Sur un texte de « La reine » du romancier Amin Zaoui, la pièce, adaptée par Meliani Moulay Mohamed Mourad et mise en scène par Ali Djebara, retrace l’histoire de Skoura, une femme divorcée, qui noue, au mépris de sa belle famille et de la société, une relation amoureuse avec un Chinois qui a pris le surnom de Younes. Et de cette liaison, elle va avoir un enfant, une nouvelle qu’elle annonce à tout le monde, fièrement, avec audace et une certaine arrogance, comme si elle cherchait à provoquer ce monde qui la juge et qui la condamne.  

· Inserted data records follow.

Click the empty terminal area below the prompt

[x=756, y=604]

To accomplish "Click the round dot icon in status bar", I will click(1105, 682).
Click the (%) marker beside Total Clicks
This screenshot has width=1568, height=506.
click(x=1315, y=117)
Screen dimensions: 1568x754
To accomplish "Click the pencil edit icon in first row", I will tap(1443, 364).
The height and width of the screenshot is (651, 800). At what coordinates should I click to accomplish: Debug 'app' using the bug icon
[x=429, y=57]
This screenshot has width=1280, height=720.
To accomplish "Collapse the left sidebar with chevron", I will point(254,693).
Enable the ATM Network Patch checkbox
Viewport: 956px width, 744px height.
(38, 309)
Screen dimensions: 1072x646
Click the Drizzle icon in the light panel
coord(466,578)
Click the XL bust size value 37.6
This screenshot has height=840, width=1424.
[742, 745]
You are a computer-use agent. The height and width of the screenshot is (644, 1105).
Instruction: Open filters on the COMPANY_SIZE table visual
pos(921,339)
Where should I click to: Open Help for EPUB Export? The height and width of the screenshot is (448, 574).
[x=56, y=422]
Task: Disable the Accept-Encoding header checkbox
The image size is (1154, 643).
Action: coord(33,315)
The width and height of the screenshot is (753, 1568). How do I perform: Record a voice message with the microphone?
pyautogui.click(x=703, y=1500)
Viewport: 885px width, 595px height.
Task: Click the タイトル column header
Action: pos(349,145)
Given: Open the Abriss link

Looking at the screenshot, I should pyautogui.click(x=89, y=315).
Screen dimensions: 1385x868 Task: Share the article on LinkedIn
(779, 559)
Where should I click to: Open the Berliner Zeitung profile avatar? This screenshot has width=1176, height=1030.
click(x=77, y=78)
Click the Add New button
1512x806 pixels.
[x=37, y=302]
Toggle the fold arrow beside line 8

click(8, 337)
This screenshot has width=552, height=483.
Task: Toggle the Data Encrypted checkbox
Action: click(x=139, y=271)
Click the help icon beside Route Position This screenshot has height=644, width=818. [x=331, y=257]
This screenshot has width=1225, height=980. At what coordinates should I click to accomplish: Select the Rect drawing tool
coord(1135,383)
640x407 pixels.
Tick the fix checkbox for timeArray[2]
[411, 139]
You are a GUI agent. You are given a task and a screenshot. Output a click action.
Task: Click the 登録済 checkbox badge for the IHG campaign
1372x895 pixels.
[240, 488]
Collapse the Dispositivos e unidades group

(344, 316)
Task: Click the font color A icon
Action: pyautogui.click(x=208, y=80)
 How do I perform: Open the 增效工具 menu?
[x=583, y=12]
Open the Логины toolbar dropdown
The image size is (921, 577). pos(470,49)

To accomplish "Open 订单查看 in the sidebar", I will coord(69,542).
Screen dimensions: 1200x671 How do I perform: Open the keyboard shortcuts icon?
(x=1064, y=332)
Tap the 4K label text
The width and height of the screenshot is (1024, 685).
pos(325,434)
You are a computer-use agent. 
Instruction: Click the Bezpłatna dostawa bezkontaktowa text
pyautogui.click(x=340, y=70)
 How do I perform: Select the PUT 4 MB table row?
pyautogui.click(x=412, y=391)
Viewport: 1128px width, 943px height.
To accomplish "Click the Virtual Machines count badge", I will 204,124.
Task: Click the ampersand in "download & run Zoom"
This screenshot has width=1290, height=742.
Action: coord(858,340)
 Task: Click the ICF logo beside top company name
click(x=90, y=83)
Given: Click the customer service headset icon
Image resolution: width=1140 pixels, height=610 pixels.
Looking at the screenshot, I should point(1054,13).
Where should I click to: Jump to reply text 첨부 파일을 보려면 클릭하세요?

Sa belle-mère, l’incarnation d’une société repliée sur elle-même, régentée par les us  et coutumes, stériles et stéréotypées, lui reproche son comportement et  réprouve l’amour qu’elle porte pour un étranger, d’autant plus qu’il s’agit d’un Chinois.  La belle-mère n’admet pas que Skoura ait quitté son fils ; elle ne l’admet pas surtout vis-à-vis la société et son regard rempli de préjugés. Pour elle, Skoura a jeté l’opprobre sur sa famille, puisque tout le monde en parle et en fait l’objet de commérages.  La belle-mère ne supporte pas l’idée d’une telle union à tel point qu’elle n’hésite pas à monnayer les services de sa servante et d’autres personnes en contrepartie de lui rapporter des détails sur les agissements de Skoura.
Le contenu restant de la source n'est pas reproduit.